AFRL team wins major aviation honor


An Air Force Research Laboratory team has landed a major aerospace award for two designs on cargo hauling aircraft, beating out the Chinese Air Force and a record-setting, near space manned parachute jump for the aviation honor.

The AFRL team, headquartered in the Aerospace Systems Directorate at Wright-Patterson, worked with hundreds of defense and aerospace workers around the country, to share the Aviation Week Laureate Award for Aeronautics and Propulsion with Lockheed Martin and the Boeing Co. The team, which collaborated with NASA, received the Aviation Week award at a Washington, D.C., black-tie ceremony.

“We started out 10 years ago looking to change the state-of-the-art and we did,” said Barth Shenk, an AFRL aerospace engineer who called the Agile Speed Concept Demonstrator the group worked on a “game-changing technology.”

“We did something for the Air Force, but the world noticed and that’s what it really kind of says.”

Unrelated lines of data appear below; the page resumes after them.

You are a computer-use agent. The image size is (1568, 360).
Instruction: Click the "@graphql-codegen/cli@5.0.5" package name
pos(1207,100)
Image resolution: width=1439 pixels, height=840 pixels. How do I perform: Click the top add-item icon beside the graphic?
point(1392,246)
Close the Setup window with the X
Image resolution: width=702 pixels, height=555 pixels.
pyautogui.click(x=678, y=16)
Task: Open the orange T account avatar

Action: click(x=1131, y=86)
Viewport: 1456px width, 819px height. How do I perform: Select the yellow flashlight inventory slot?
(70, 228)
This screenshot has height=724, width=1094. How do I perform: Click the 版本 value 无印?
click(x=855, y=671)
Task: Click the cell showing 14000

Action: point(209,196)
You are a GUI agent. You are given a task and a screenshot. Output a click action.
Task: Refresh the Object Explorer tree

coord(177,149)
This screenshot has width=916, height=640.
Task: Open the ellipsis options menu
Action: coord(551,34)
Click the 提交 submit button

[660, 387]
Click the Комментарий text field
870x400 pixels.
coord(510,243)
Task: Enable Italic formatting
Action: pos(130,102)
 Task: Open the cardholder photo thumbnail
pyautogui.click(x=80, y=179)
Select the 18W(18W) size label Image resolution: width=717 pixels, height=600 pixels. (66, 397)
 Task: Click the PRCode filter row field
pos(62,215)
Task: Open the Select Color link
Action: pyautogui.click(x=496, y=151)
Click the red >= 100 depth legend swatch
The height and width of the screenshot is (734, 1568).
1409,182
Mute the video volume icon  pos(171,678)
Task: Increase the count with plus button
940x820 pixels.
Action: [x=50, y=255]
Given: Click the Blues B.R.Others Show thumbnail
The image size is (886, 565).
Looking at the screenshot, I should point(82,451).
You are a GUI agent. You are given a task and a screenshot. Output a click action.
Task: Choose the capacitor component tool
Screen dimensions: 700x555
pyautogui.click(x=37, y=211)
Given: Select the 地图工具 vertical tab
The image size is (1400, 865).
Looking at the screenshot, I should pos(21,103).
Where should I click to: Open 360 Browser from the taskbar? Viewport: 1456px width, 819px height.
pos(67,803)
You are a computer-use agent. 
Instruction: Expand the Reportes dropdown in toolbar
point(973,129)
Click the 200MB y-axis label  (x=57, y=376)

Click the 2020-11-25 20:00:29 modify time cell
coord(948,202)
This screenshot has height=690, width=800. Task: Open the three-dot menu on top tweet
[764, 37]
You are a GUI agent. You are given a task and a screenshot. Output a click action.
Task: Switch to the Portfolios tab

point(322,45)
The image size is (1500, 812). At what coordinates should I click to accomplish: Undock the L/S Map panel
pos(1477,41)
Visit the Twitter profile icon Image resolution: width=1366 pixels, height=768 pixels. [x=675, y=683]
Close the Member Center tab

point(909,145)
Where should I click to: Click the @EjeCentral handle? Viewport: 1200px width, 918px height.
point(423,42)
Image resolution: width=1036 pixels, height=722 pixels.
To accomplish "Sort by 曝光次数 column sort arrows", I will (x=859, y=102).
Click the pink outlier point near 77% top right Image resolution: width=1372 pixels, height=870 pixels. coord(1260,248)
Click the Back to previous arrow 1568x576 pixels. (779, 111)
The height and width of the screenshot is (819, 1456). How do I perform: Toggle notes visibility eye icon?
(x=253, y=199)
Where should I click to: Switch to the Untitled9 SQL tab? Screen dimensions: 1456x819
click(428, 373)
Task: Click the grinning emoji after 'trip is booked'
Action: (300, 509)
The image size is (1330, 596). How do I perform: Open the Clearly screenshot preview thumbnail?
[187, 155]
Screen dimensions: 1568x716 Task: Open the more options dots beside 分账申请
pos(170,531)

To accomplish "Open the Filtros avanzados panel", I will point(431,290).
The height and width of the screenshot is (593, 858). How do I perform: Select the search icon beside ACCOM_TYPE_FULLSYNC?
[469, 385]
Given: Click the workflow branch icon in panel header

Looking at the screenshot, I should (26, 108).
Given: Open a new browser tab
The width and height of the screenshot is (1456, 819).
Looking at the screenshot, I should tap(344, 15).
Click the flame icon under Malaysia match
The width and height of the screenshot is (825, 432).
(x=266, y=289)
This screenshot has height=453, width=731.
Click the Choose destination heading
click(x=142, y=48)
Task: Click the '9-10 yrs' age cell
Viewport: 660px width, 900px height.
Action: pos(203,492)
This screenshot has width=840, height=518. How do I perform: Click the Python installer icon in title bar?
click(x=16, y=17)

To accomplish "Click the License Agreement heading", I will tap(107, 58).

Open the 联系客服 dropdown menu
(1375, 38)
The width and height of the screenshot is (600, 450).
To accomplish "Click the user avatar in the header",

One of five award finalists, the AFRL project beat competitors including the Chinese Air Force, which has fielded a variety of new aircraft, and Art Thompson, project leader of the Red Bull Stratos project, the highest manned parachute drop ever last year that started on the edge of space. The AFRL team also eclipsed finalist Secretary of the Navy Ray Mabus, who has pushed for alternative fuel research in aircraft and ships, and the Eurocopter X-3, a full-scale hybrid prototype that combined both turboprop and helicopter rotary technology.

“Honestly, I was surprised that we won given the competition we were up against,” said Cale Zeune, 32, of Beavercreek, and an AFRL aerospace engineer and program manager.

The Agile Speed Powered Lift System Concept Demonstration, as the project was dubbed, developed large-scale, wind tunnel aircraft models to demonstrate that next generation cargo haulers could land and take off in shorter distances, carry more cargo and fly faster than a C-130 using existing engine technology. The cargo plane could be converted into an aerial tanker, gunship or flown on special forces missions, they said. The concept was tested in the world’s largest wind tunnel at NASA’s Moffett Field in California to a high-tech flight simulator at Wright-Patterson.

“The biggest single challenge was trying to make the system work with available engine technology,” said Shenk, 49, of Bellbrook. “Typically, when you see new aircraft ideas and things like that coming around they’re centered on everything new.

“In so doing, it made the technical problem more difficult, but at the same time it saves years and billions” of dollars in expense, Shenk said.

The short take off and landing capability lets planes fly out of smaller airfields away from bigger, congested airports, he said. “The civil market can also conceivably use this technology,” he said.

The Air Force has not set aside money to build a full-scale prototype, although Shenk said the technology has reached a starting point. “Over a period of a long time, we incrementally built a fundamental technology that’s ready to be used,” he said.